The problem: Every line below should be given again without alteration.

Recorded data:

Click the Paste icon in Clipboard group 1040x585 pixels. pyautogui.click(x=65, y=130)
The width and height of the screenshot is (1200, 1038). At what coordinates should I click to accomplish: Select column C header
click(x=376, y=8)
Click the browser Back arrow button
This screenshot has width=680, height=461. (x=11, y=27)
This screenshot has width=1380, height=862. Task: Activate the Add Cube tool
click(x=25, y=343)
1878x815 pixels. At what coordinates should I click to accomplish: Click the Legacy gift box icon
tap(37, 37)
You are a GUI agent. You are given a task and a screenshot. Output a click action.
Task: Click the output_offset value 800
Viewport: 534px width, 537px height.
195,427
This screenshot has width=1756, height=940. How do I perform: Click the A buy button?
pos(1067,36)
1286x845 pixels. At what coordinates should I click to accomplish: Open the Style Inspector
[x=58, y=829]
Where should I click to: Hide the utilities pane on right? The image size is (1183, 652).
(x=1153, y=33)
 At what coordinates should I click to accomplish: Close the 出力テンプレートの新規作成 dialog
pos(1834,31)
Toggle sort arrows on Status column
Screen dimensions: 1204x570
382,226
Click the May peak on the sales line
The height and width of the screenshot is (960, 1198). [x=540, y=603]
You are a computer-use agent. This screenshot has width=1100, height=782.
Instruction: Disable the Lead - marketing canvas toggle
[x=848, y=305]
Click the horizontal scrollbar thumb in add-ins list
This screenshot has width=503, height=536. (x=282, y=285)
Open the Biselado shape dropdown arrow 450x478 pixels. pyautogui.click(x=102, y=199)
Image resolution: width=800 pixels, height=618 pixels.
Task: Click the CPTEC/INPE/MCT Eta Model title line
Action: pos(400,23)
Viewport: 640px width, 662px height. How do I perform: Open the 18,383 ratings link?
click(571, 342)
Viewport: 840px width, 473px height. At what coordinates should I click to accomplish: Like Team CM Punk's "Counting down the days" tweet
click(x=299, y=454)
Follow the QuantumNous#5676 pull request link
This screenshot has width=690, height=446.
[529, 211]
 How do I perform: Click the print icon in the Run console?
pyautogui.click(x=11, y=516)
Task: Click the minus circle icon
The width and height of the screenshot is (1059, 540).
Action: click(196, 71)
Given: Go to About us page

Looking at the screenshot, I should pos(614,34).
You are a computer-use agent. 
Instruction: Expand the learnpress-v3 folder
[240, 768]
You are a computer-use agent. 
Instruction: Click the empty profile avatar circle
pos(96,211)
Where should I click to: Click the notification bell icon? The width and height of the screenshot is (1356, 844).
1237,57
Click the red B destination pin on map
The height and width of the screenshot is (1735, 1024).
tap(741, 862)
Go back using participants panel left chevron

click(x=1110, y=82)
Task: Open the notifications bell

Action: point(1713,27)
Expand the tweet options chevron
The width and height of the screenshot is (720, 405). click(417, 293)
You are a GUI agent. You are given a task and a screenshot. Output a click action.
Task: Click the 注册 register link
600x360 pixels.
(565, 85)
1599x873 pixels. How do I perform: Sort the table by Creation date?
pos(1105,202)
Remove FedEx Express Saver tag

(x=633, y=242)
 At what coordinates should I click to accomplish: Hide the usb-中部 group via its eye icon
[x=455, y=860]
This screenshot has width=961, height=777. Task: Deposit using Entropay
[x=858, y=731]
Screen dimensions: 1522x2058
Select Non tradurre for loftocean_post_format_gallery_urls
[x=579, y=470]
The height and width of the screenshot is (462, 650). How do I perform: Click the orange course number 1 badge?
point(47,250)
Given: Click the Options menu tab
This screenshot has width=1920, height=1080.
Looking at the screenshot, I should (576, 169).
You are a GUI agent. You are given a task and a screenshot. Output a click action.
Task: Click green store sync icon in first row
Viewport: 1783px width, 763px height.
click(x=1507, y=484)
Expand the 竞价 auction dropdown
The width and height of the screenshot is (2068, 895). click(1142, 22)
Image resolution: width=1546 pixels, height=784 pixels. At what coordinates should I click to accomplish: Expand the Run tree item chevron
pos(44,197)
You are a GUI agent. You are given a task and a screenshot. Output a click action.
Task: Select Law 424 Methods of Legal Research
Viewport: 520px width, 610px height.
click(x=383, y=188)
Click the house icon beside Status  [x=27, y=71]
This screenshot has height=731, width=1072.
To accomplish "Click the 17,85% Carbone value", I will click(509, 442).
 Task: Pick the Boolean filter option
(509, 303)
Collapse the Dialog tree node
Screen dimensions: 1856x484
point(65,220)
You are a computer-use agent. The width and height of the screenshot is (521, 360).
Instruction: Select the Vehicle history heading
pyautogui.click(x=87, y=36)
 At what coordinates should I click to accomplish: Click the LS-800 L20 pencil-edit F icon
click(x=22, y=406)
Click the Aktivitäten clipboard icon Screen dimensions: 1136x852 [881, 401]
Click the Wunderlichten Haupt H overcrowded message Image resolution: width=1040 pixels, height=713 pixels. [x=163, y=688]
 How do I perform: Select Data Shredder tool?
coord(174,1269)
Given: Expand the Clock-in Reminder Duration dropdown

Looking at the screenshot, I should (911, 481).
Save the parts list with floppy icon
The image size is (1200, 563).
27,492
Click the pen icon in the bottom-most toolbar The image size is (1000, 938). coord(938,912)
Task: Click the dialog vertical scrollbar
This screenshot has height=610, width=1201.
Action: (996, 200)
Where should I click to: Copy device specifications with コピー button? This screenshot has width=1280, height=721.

Response to this task:
Click the Paste icon in Clipboard group 1040x585 pixels. pyautogui.click(x=65, y=130)
The width and height of the screenshot is (1200, 1038). At what coordinates should I click to accomplish: Select column C header
click(x=376, y=8)
Click the browser Back arrow button
This screenshot has width=680, height=461. (x=11, y=27)
This screenshot has width=1380, height=862. Task: Activate the Add Cube tool
click(x=25, y=343)
1878x815 pixels. At what coordinates should I click to accomplish: Click the Legacy gift box icon
tap(37, 37)
You are a GUI agent. You are given a task and a screenshot. Output a click action.
Task: Click the output_offset value 800
Viewport: 534px width, 537px height.
195,427
This screenshot has width=1756, height=940. How do I perform: Click the A buy button?
pos(1067,36)
1286x845 pixels. At what coordinates should I click to accomplish: Open the Style Inspector
[x=58, y=829]
Where should I click to: Hide the utilities pane on right? The image size is (1183, 652).
(x=1153, y=33)
 At what coordinates should I click to accomplish: Close the 出力テンプレートの新規作成 dialog
pos(1834,31)
Toggle sort arrows on Status column
Screen dimensions: 1204x570
382,226
Click the May peak on the sales line
The height and width of the screenshot is (960, 1198). [x=540, y=603]
You are a computer-use agent. This screenshot has width=1100, height=782.
Instruction: Disable the Lead - marketing canvas toggle
[x=848, y=305]
Click the horizontal scrollbar thumb in add-ins list
This screenshot has width=503, height=536. (x=282, y=285)
Open the Biselado shape dropdown arrow 450x478 pixels. pyautogui.click(x=102, y=199)
Image resolution: width=800 pixels, height=618 pixels.
Task: Click the CPTEC/INPE/MCT Eta Model title line
Action: pos(400,23)
Viewport: 640px width, 662px height. How do I perform: Open the 18,383 ratings link?
click(571, 342)
Viewport: 840px width, 473px height. At what coordinates should I click to accomplish: Like Team CM Punk's "Counting down the days" tweet
click(x=299, y=454)
Follow the QuantumNous#5676 pull request link
This screenshot has width=690, height=446.
[529, 211]
 How do I perform: Click the print icon in the Run console?
pyautogui.click(x=11, y=516)
Task: Click the minus circle icon
The width and height of the screenshot is (1059, 540).
Action: click(196, 71)
Given: Go to About us page

Looking at the screenshot, I should pos(614,34).
You are a computer-use agent. 
Instruction: Expand the learnpress-v3 folder
[240, 768]
You are a computer-use agent. 
Instruction: Click the empty profile avatar circle
pos(96,211)
Where should I click to: Click the notification bell icon? The width and height of the screenshot is (1356, 844).
1237,57
Click the red B destination pin on map
The height and width of the screenshot is (1735, 1024).
tap(741, 862)
Go back using participants panel left chevron

click(x=1110, y=82)
Task: Open the notifications bell

Action: point(1713,27)
Expand the tweet options chevron
The width and height of the screenshot is (720, 405). click(417, 293)
You are a GUI agent. You are given a task and a screenshot. Output a click action.
Task: Click the 注册 register link
600x360 pixels.
(565, 85)
1599x873 pixels. How do I perform: Sort the table by Creation date?
pos(1105,202)
Remove FedEx Express Saver tag

(x=633, y=242)
 At what coordinates should I click to accomplish: Hide the usb-中部 group via its eye icon
[x=455, y=860]
This screenshot has width=961, height=777. Task: Deposit using Entropay
[x=858, y=731]
Screen dimensions: 1522x2058
Select Non tradurre for loftocean_post_format_gallery_urls
[x=579, y=470]
The height and width of the screenshot is (462, 650). How do I perform: Click the orange course number 1 badge?
point(47,250)
Given: Click the Options menu tab
This screenshot has width=1920, height=1080.
Looking at the screenshot, I should (576, 169).
You are a GUI agent. You are given a task and a screenshot. Output a click action.
Task: Click green store sync icon in first row
Viewport: 1783px width, 763px height.
click(x=1507, y=484)
Expand the 竞价 auction dropdown
The width and height of the screenshot is (2068, 895). click(1142, 22)
Image resolution: width=1546 pixels, height=784 pixels. At what coordinates should I click to accomplish: Expand the Run tree item chevron
pos(44,197)
You are a GUI agent. You are given a task and a screenshot. Output a click action.
Task: Select Law 424 Methods of Legal Research
Viewport: 520px width, 610px height.
click(x=383, y=188)
Click the house icon beside Status  [x=27, y=71]
This screenshot has height=731, width=1072.
To accomplish "Click the 17,85% Carbone value", I will click(509, 442).
 Task: Pick the Boolean filter option
(509, 303)
Collapse the Dialog tree node
Screen dimensions: 1856x484
point(65,220)
You are a computer-use agent. The width and height of the screenshot is (521, 360).
Instruction: Select the Vehicle history heading
pyautogui.click(x=87, y=36)
 At what coordinates should I click to accomplish: Click the LS-800 L20 pencil-edit F icon
click(x=22, y=406)
Click the Aktivitäten clipboard icon Screen dimensions: 1136x852 [881, 401]
Click the Wunderlichten Haupt H overcrowded message Image resolution: width=1040 pixels, height=713 pixels. [x=163, y=688]
 How do I perform: Select Data Shredder tool?
coord(174,1269)
Given: Expand the Clock-in Reminder Duration dropdown

Looking at the screenshot, I should (911, 481).
Save the parts list with floppy icon
The image size is (1200, 563).
27,492
Click the pen icon in the bottom-most toolbar The image size is (1000, 938). coord(938,912)
Task: Click the dialog vertical scrollbar
This screenshot has height=610, width=1201.
Action: (996, 200)
Where should I click to: Copy device specifications with コピー button? This screenshot has width=1280, height=721.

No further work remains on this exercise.